Flora M. (Name geändert) musste hilf- und ziemlich machtlos mitansehen, wie zwei ihrer Töchter auf die schiefe Bahn und mit dem Gesetz in Konflikt gerieten: Beide ließen, als sie in der Pubertät in falsche Kreise gerieten, die Schule schleifen, brachen die Ausbildung ab – und wurden vor allem drogenabhängig und, vermutlich unter Zwang, in Prostitution verstrickt.

"Ich bin oft hinter ihnen her gefahren, habe sie überall gesucht, habe gebettelt, dass sie nach Hause kommen, und wollte sie einfach nur schützen", erzählt die inzwischen 60-Jährige.
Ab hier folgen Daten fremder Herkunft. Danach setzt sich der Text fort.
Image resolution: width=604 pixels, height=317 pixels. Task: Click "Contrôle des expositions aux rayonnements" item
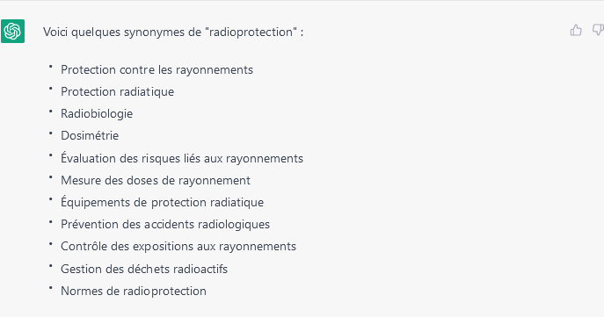(178, 246)
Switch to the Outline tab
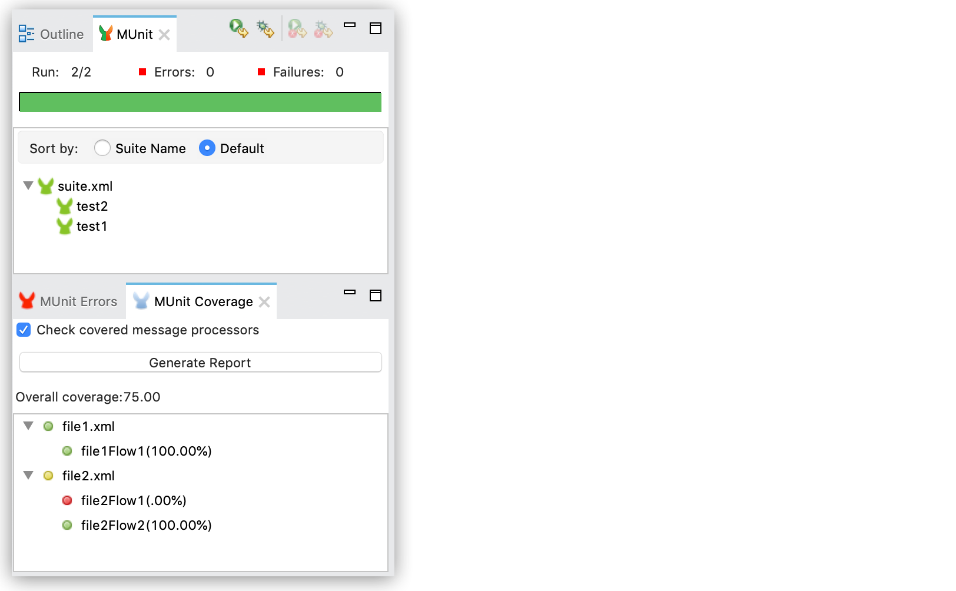 [x=52, y=34]
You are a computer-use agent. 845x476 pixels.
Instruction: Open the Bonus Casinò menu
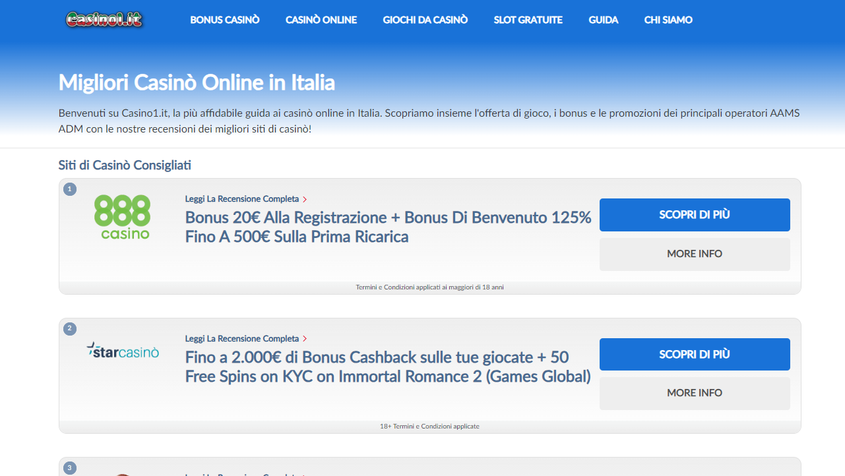(x=225, y=20)
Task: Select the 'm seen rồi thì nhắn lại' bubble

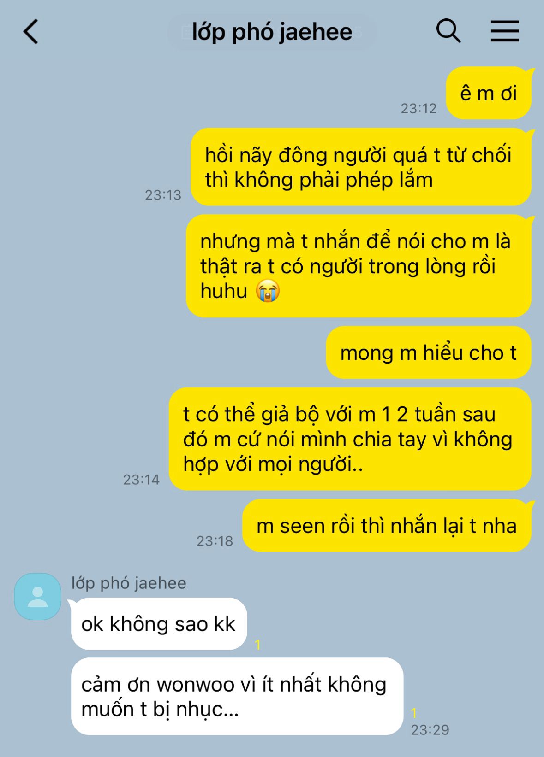Action: 387,525
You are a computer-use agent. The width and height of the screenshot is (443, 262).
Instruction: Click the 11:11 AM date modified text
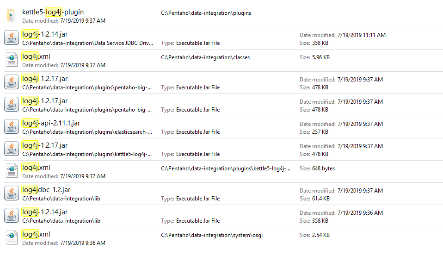[x=362, y=35]
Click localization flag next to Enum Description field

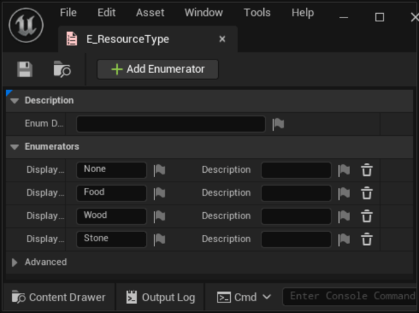point(278,124)
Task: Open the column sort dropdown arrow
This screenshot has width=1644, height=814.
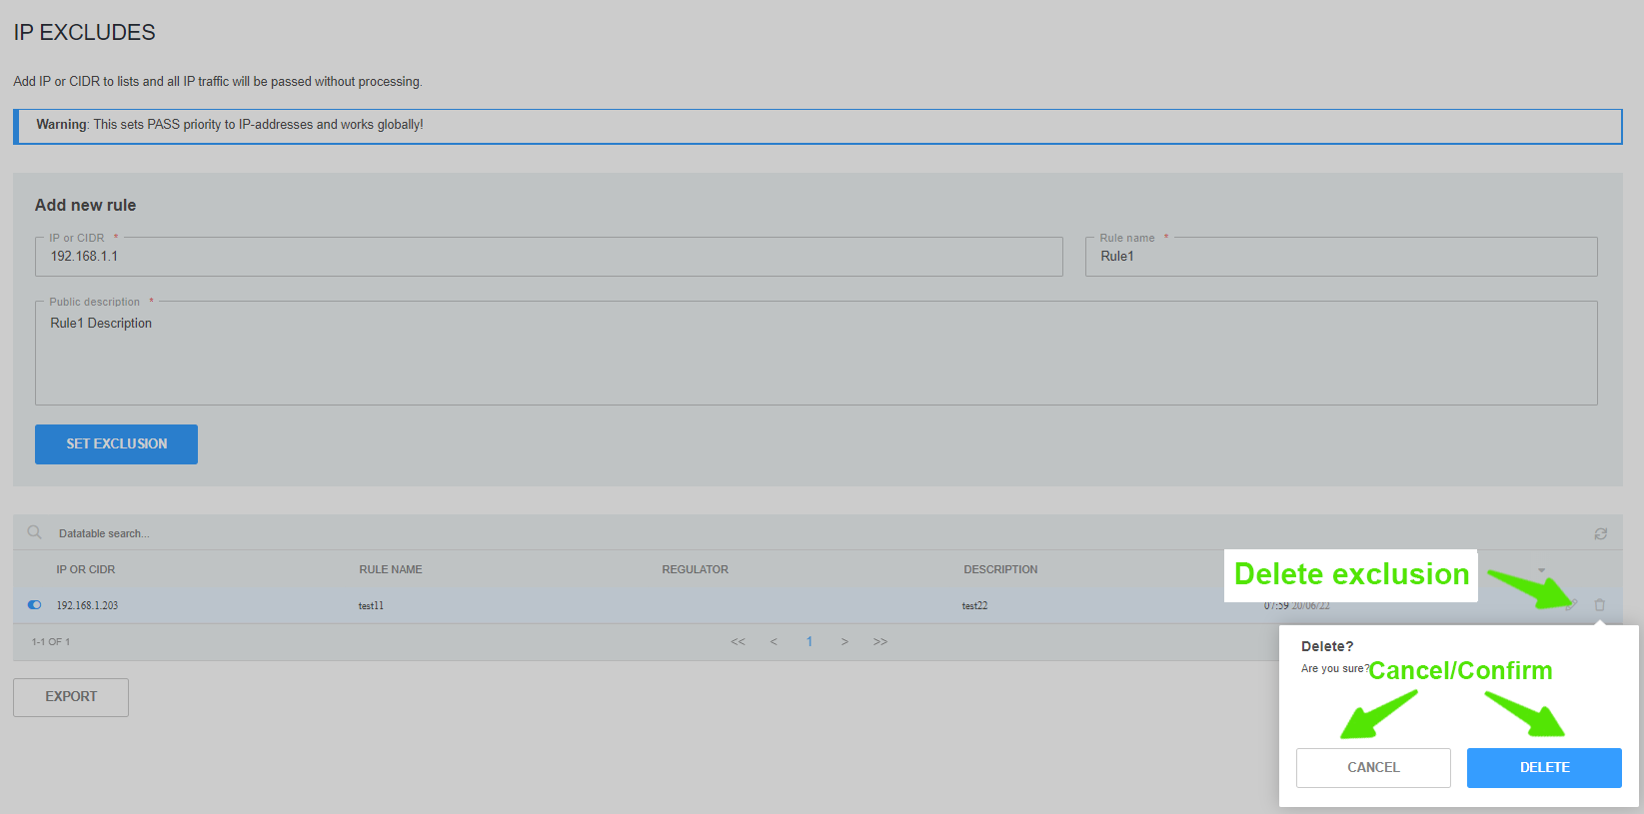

Weder Locken noch Drohen habe geholfen. "Ich habe sie mit Liebe großgezogen, damit sie es besser haben, als es mir einst ergangen ist."

Töchter ignorierten behördliche Termine

Und weil sie stattdessen Polizeieinsätze und Gerichtstermine der Töchter miterleben musste, steigerte sie sich so in Schuldvorwürfe hinein, dass sie über körperliche Leiden hinaus auch seelisch krank wurde. Büßen musste sie ohnehin, gerade auch finanziell. Denn die Töchter ließen oft alles schleifen und liegen und ignorierten besonders behördliche Termine. Erst recht, als sie bereits volljährig waren, aber noch mit der Mutter in einer "Bedarfsgemeinschaft" lebten. Da reagierte das Jobcenter mit empfindlichen Sanktionen, die – auch emotional – die Frau mit Ende 50 härter trafen als die Heranwachsenden.

Da half nur ein harter Schnitt: Die jungen Frauen wurden vor die Tür gesetzt – und die Mutter fand über ihren Vermieter, eine verständnisvolle Genossenschaft, zum Glück eine neue, kleinere Bleibe. Nach hartem Ringen hatte sogar das Jobcenter ein Einsehen und übernahm die Kosten für den Umzug. Für vieles andere muss die geplagte Frau selbst aufkommen und jeden Cent umdrehen. Ihr größter Wunsch: ein Herd – nicht nur fürs Weihnachtsgebäck.